▶ ASSIGNED TASK 1
In the report on male rape in war, how long had Eunice Owiny been employed by the Refugee Law Project?
▶ ASSIGNED TASK 2
Translate this sentence from the report on male rape in war into Spanish: "Of all the secrets of war, there is one that is so well kept that it exists mostly as a rumour."
▶ ASSIGNED TASK 3
Write the next part of the report on male rape in war, picking up right after its final sentence.

▶ EXTRACT PROVIDED

Sexual violence is one of the most horrific weapons of war, an instrument of terror used against women. Yet huge numbers of men are also victims. In this harrowing report, Will Storr travels to Uganda to meet traumatised survivors, and reveals how male rape is endemic in many of the world’s conflicts

by Will Storr
Of all the secrets of war, there is one that is so well kept that it exists mostly as a rumour. It is usually denied by the perpetrator and his victim. Governments, aid agencies and human rights defenders at the UN barely acknowledge its possibility. Yet every now and then someone gathers the courage to tell of it. This is just what happened on an ordinary afternoon in the office of a kind and careful counsellor in Kampala, Uganda. For four years Eunice Owiny had been employed by Makerere University’s Refugee Law Project (RLP) to help displaced people from all over Africa work through their traumas. This particular case, though, was a puzzle. A female client was having marital difficulties. "My husband can’t have sex," she complained. "He feels very bad about this. I’m sure there’s something he’s keeping from me."

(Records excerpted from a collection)
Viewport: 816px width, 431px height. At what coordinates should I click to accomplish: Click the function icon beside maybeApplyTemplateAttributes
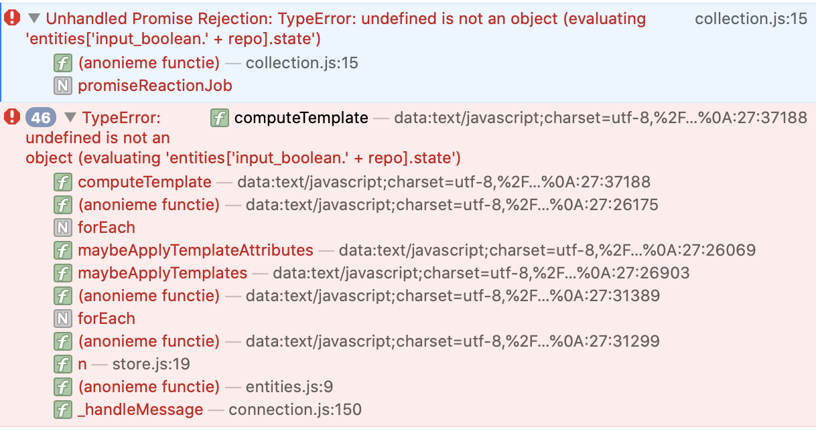click(62, 250)
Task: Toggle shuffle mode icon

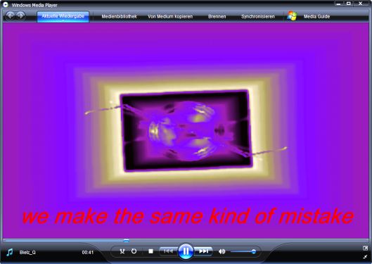Action: [122, 251]

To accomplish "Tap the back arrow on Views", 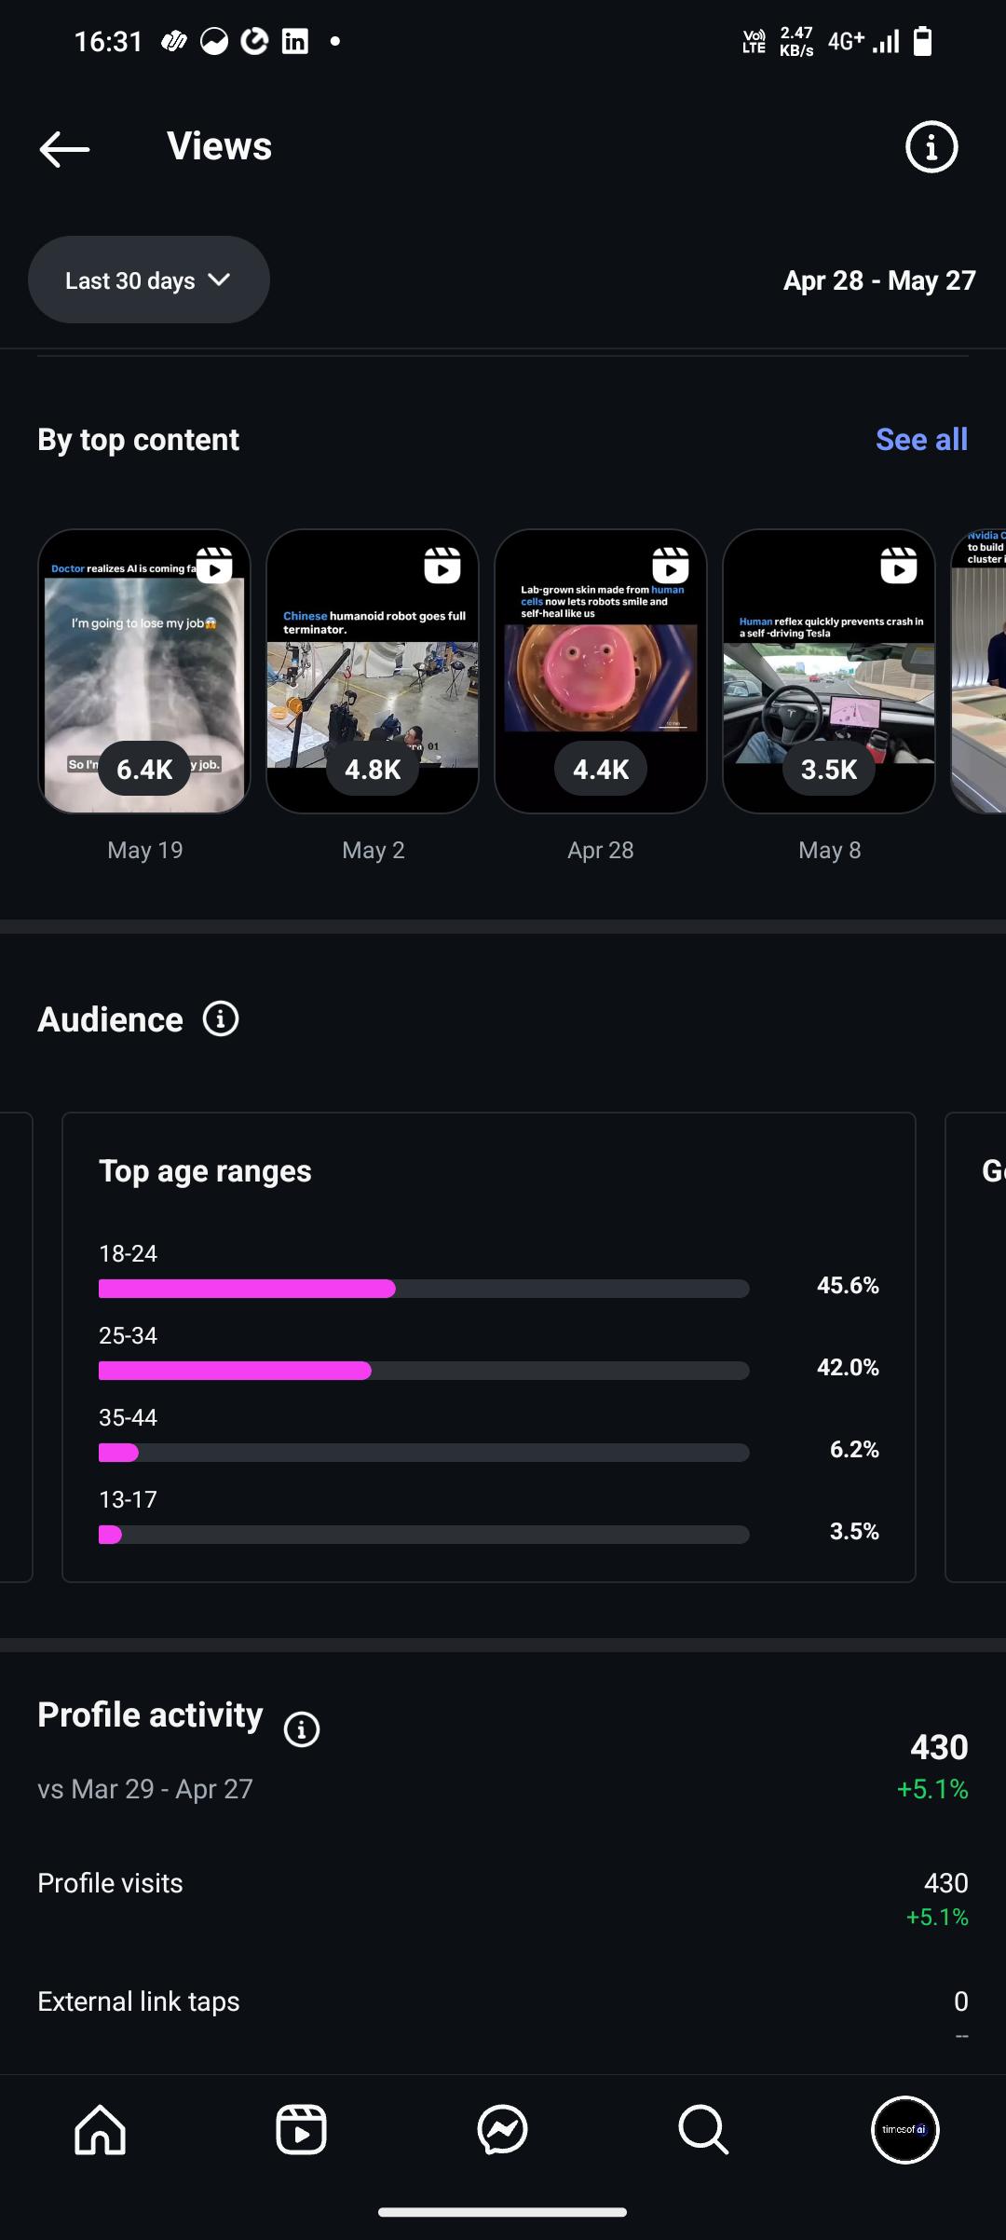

▶ TASK OUTPUT 1
Four years.

▶ TASK OUTPUT 2
De todos los secretos de la guerra, hay uno tan bien guardado que existe sobre todo como un rumor.

▶ TASK OUTPUT 3
Owiny invited the husband in. For a while they got nowhere. Then Owiny asked the wife to leave. The man then murmured cryptically: "It happened to me." Owiny frowned. He reached into his pocket and pulled out an old sanitary pad. "Mama Eunice," he said. "I am in pain. I have to use this." Laying the pus-covered pad on the desk in front of him, he gave up his secret. During his escape from the civil war in neighbouring Congo, he had been separated from his wife and taken by rebels. His captors raped him, three times a day, every day for three years. And he wasn’t the only one. He watched as man after man was taken and raped. The wounds of one were so grievous that he died in the cell in front of him.

"That was hard for me to take," Owiny tells me today. "There are certain things you just don’t believe can happen to a man, you get me? But I know now that sexual violence against men is a huge problem. Everybody has heard the women’s stories. But nobody has heard the men’s."

It’s not just in East Africa that these stories remain unheard. One of the few academics to have looked into the issue in any detail is Lara Stemple, of the University of California’s Health and Human Rights Law Project. Her study Male Rape and Human Rights notes incidents of male sexual violence as a weapon of wartime or political aggression in countries such as Chile, Greece, Croatia, Iran, Kuwait, the former Soviet Union and the former Yugoslavia. Twenty-one per cent of Sri Lankan males who were seen at a London torture treatment centre reported sexual abuse while in detention. In El Salvador, 76% of male political prisoners surveyed in the 1980s described at least one incidence of sexual torture. A study of 6,000 concentration-camp inmates in Sarajevo found that 80% of men reported having been raped.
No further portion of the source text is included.